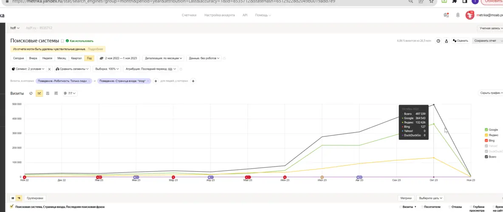Open the notifications bell
Screen dimensions: 503x212
click(x=458, y=15)
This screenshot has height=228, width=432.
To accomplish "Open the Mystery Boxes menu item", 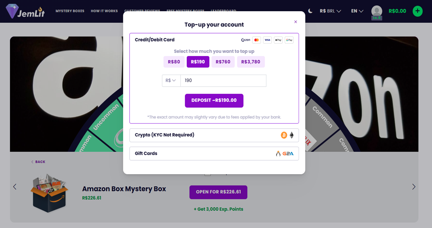I will pos(70,11).
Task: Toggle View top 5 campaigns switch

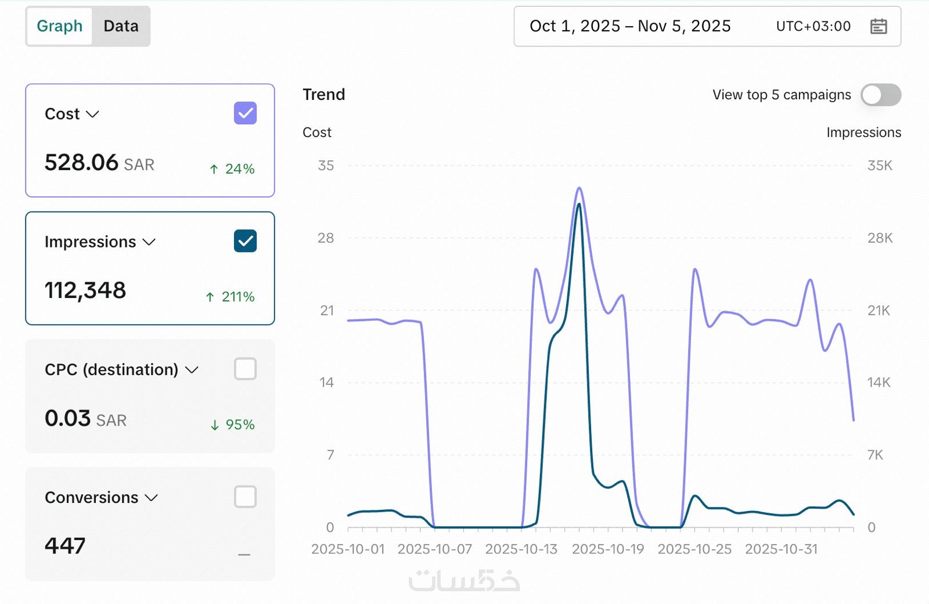Action: [880, 95]
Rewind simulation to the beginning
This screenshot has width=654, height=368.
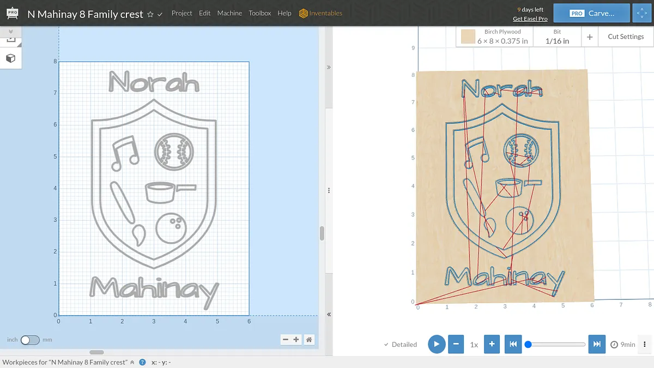(x=513, y=344)
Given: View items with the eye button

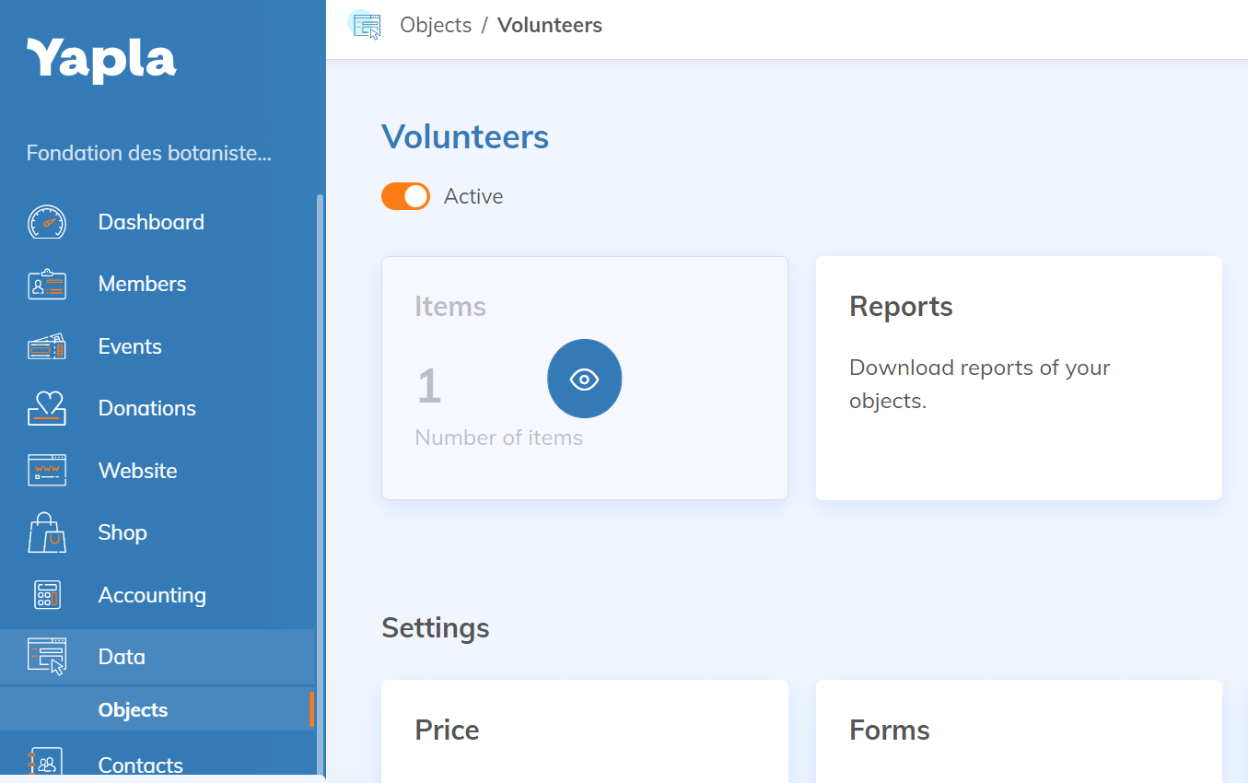Looking at the screenshot, I should [585, 379].
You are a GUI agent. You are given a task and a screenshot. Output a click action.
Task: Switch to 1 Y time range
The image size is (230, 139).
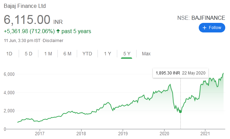(107, 54)
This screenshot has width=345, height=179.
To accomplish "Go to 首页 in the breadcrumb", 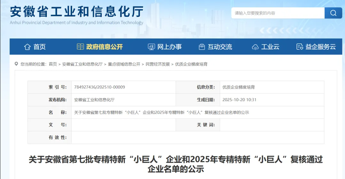I will pos(53,64).
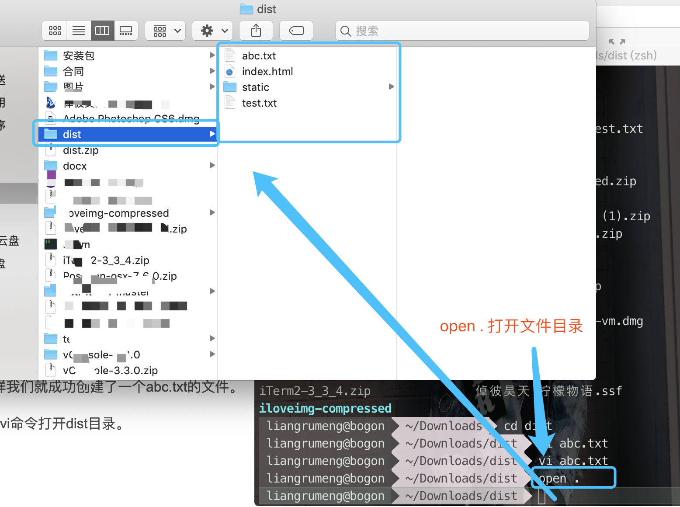Click inside the 搜索 search field
This screenshot has height=507, width=680.
coord(462,31)
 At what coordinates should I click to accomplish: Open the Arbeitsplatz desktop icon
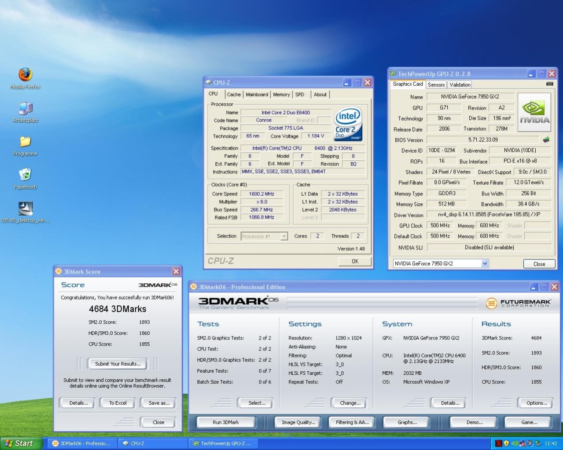25,109
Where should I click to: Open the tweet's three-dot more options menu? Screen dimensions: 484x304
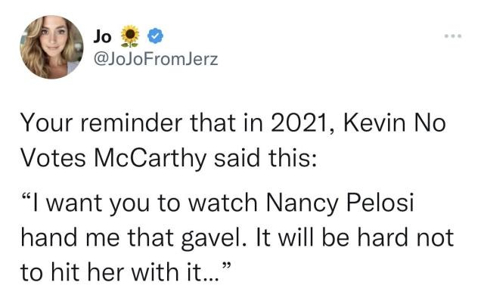452,36
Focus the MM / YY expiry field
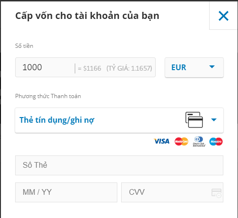The image size is (238, 218). coord(66,192)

▶ WHAT IS NEEDED
Skip all pictures. Copy exactly the lines from the one containing "At what coordinates" through the end of the records, both ends included.

▶ EXERCISE SOLUTION
 At what coordinates should I click to accomplish: Open the Arbeitsplatz desktop icon
25,109
Where should I click to: Open the tweet's three-dot more options menu? Screen dimensions: 484x304
452,36
Focus the MM / YY expiry field
The image size is (238, 218). coord(66,192)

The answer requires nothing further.